EDMONTON - Two years ago, some people in the northern Alberta town of Slave Lake were told to leave their homes, some didn't realize they should, and still others didn't understand the urgency until flames were at their front door.
A review released Tuesday details the initial panic, confusion and tension when wildfires ripped through the community on May 15, 2011. Roughly one-third of the town was destroyed.
Consulting firm KPMG, in a 200-plus page report, made 19 recommendations to improve the province's disaster response planning.
Municipal Affairs Minister Doug Griffiths said the government accepts all the suggestions and has already implemented most of them.
"We knew what we needed to improve upon," Griffiths said following a disaster conference in Banff, where planning officials from North America discussed lessons learned from such disasters as the Slave Lake fires and Hurricane Katrina.
"A lot of people recognize what we bring to the table and they're coming to learn from us."
Griffiths said there is no perfect response to a disaster. And, in the case of Slave Lake, officials were met with what is believed to be the largest, fastest, most destructive fire in the province's history.
High winds drove the fires into town, destroying 500 homes and buildings — including the municipal office and radio station. The estimated damage and firefighting cost totalled nearly $1 billion. About 2,000 people were left homeless.
The review found that the evacuation and the disaster response were not ideal, but deemed them ultimately successful because no one died.
"No plans were available at local or provincial levels to accommodate the need to evacuate so many residents," said the report. "Most of those involved were not well-prepared or trained for the possibility of a large evacuation, from individual residents to governments to first responders.
"In particular, the speed of the wildfires made it difficult to warn residents or issue an evacuation order in a timely fashion."
A report last spring by a retired RCMP supervisor found that residents weren't warned about safety risks or evacuation plans in the days before the fires spread.
Some people complained that they weren't given enough warning and, when they realized they had to leave, were forced to turn around because some roads were closed.

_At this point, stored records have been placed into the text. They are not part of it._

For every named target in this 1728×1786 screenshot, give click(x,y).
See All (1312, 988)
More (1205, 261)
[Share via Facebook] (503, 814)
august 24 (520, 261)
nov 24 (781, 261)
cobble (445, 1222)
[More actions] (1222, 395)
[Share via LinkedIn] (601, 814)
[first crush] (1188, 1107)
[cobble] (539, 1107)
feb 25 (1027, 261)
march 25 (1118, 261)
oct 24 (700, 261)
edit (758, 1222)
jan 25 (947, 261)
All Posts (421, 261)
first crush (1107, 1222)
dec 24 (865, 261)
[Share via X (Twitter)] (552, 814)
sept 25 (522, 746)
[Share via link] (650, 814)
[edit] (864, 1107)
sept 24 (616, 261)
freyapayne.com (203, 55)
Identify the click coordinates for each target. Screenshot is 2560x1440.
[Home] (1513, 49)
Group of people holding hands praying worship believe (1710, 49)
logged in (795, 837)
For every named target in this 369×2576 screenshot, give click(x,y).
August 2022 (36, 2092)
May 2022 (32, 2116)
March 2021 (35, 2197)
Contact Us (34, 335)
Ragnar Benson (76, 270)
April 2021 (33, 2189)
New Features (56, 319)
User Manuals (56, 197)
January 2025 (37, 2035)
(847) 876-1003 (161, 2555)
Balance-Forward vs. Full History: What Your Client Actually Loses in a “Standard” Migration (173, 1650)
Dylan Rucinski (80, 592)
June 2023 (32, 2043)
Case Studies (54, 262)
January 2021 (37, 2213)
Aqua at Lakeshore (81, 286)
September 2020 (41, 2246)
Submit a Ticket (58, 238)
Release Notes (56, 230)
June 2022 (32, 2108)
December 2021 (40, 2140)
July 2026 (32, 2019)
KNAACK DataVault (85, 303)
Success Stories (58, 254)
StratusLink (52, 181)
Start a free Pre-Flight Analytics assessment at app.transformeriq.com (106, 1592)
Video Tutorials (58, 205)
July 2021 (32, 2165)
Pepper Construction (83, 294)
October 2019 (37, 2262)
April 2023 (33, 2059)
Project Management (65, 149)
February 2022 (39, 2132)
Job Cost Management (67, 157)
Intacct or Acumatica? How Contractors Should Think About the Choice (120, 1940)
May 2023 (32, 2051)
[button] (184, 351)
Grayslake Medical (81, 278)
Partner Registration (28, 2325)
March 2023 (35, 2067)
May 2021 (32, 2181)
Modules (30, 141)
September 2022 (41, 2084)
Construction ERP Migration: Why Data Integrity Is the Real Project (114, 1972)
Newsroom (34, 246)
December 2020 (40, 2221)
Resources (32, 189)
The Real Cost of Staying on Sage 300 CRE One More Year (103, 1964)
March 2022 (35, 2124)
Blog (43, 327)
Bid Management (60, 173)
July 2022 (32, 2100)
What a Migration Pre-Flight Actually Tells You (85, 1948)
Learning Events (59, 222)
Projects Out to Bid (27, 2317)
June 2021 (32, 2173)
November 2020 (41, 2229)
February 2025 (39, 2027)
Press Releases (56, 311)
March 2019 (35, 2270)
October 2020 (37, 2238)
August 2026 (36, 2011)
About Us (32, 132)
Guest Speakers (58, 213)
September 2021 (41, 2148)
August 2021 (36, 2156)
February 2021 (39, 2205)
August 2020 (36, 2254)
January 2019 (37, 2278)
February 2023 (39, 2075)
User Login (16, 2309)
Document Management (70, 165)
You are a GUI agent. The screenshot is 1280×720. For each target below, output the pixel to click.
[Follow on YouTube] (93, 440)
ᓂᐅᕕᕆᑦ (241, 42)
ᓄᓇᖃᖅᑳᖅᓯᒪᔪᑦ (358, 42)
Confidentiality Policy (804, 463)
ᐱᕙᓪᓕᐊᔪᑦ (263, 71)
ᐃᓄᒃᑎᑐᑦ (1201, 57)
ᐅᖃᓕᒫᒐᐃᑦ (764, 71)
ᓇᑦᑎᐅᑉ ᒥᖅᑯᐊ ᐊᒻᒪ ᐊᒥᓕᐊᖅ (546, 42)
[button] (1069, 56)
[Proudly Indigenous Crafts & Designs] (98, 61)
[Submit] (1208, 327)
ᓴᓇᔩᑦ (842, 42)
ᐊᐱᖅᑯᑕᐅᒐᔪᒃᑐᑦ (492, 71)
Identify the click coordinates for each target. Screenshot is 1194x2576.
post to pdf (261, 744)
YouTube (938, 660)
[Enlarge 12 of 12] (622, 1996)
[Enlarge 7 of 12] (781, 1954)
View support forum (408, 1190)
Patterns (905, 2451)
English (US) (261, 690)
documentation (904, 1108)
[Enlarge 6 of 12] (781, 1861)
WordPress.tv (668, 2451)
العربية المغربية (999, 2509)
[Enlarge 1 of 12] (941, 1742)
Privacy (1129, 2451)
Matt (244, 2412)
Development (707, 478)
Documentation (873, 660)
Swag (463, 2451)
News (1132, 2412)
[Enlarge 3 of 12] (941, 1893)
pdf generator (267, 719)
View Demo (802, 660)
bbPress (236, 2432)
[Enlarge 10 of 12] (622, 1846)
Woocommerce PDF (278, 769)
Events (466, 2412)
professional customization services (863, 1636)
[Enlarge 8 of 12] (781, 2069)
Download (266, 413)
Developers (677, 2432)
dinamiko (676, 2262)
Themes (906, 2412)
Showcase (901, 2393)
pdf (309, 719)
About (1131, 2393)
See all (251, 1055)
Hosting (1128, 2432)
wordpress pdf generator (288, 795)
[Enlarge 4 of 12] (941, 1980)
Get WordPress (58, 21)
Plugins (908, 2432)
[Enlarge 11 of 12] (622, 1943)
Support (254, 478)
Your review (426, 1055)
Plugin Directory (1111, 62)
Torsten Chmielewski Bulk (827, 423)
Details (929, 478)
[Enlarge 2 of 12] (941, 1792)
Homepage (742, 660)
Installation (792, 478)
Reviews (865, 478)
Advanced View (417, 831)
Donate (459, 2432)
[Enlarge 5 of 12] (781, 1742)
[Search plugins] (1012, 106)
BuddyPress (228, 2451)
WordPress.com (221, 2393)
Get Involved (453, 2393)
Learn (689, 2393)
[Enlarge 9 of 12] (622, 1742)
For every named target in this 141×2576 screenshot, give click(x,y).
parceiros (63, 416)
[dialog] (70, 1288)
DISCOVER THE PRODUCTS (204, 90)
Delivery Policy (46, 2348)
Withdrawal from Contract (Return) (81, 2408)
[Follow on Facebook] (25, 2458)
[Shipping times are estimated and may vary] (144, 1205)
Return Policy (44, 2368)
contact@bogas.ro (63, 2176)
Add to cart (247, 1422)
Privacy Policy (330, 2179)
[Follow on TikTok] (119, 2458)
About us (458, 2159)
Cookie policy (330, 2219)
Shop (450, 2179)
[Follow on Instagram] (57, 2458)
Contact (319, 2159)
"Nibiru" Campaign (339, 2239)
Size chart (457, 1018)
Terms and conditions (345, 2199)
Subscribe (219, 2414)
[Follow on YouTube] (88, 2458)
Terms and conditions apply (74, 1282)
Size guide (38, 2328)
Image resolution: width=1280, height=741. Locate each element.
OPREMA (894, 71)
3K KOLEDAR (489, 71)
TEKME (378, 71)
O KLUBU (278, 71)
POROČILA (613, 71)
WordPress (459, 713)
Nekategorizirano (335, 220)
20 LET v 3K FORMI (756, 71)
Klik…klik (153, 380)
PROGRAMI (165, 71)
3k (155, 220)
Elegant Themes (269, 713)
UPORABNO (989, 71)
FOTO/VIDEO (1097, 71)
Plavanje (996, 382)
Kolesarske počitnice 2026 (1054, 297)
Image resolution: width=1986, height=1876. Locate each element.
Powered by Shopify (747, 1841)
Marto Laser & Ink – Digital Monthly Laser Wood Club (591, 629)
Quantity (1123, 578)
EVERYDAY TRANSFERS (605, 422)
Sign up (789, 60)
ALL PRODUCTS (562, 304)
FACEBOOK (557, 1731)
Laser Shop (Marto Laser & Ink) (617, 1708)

The government has made improvements to its emergency alert system. Griffiths said officials are still working on ways to better help evacuees obtain clothing and get their children back into school.
It's also trying to devise a better way to handle donations. After the fires, Slave Lake was overwhelmed with truckloads of clothing, furniture and other goods and had to turn many away.
"It took a lot of volunteer hours to sort, organize and co-ordinate," said Griffiths. "I don't know how you ask people not to donate — that, of course, it would be more appropriate if people donated cash."
He said the only recommendation the government won't follow is environmental hazard testing. It would be too costly to measure each community, Griffiths said, and filing away the results wouldn't keep them timely.
Instead, officials are researching whether a "snapshot" test can be done of a specific area before an anticipated disaster strikes.
There have been 231 wildfires recorded in Alberta so far this season. Out-of-control fires near Nordegg and Lodgepole in the west-central foothills have forced a few hundred residents from their homes.